In order to visualize the basic flow of the whole application - I'll explain the diagram below:

download diagram

We have 5 layers to describe:

  • The web application layer that includes mobile and browser app.
  • API Endpoints
  • Lamdas
    • Handlers for REST endpoints
    • And a single lambda for CRON job
  • Database - on this project I used DynamoDB
  • Storage - an S3 bucket where we will put the videos for download.

Web Application

I used the following:

  • Angular (v10.1.1) - I personally love to try the @anotation with typescript.
  • Akita Framework - For simple state management.

API Gateway

There are only two endpoints that I used for this project. And both of them are scraping youtube video's data.

Lambdas

To handle the said two endpoint, I created two lambdas. These two lambdas uses the ytdl-core npm library.

video-information lambda will scrape the meta data from youtube, including the video's title, description, and thumbnail.

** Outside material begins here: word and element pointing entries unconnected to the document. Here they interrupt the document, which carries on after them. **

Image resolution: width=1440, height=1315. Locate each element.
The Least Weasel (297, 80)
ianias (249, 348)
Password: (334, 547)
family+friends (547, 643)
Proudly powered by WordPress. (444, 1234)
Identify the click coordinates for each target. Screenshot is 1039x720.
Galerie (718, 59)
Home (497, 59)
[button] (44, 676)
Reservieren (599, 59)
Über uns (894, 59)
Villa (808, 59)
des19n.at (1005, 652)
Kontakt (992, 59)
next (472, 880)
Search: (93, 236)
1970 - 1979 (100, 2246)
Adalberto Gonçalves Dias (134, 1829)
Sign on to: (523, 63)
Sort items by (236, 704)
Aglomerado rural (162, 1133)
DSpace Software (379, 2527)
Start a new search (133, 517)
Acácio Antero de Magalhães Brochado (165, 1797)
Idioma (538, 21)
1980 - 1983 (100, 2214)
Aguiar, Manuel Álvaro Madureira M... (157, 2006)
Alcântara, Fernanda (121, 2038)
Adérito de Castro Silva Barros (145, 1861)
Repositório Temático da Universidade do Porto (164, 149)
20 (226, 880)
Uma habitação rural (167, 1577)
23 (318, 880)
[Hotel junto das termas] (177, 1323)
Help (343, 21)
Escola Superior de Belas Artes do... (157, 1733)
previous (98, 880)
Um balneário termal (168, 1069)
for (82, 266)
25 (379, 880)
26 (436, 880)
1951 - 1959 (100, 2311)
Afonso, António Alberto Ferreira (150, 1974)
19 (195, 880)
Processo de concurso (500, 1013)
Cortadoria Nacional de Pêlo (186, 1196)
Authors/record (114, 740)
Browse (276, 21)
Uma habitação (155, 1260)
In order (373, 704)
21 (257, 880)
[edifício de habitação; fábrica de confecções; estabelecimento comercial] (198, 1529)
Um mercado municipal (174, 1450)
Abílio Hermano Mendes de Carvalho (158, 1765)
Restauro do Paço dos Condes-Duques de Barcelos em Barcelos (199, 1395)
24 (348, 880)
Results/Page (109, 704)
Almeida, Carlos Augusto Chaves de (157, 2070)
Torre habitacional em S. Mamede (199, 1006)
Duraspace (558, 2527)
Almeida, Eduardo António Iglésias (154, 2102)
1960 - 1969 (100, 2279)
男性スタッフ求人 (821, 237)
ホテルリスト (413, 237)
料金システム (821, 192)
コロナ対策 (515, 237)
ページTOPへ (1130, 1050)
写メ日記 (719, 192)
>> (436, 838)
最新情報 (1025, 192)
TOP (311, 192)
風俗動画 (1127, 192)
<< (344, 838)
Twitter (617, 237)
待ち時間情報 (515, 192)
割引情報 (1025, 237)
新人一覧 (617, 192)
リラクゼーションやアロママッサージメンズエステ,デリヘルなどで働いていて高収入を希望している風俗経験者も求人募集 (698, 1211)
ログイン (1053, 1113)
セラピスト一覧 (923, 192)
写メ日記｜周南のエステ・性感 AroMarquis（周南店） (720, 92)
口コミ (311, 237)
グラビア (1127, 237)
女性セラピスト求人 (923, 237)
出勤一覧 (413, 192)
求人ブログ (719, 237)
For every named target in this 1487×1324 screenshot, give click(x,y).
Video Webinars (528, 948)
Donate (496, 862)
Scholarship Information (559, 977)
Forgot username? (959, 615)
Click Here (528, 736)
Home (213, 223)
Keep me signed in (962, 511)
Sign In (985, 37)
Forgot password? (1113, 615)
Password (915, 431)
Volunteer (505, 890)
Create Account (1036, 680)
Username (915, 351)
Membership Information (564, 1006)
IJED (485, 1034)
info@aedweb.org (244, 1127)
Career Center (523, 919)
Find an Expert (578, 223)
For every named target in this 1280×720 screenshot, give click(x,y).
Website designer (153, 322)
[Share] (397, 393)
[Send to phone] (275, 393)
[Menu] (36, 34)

download-video lambda will download the video from youtube then it will create a write stream for saving it to S3. Then after it saves to S3, it will insert a new record to the database. And after that, it will return the exact location / key on the S3 as a download URL referrence.

The other lambda - delete-video is triggered via Cloudwatch event CRON and by DELETE events on the database. I know it's weird why it needs to listen two different sources, but I encountered a weird behavior on dynamodb where a record has a ttl but it didn't trigger the lambda. So I set it up to run on first thing in the morning to delete 2 days old videos on S3.

Database

For this project I used DynamoDB, since I only need to store 2 fields on the table.

{
  ttl: DateTime,
  location: string
}

We set a ttl value so a record will be automatically deleted and it will also trigger the delete-video lambda.

Storage

For simplier implementation - I choose S3 as a storage for downloaded videos.

So that's it for a simple overview of my simple youtube video application.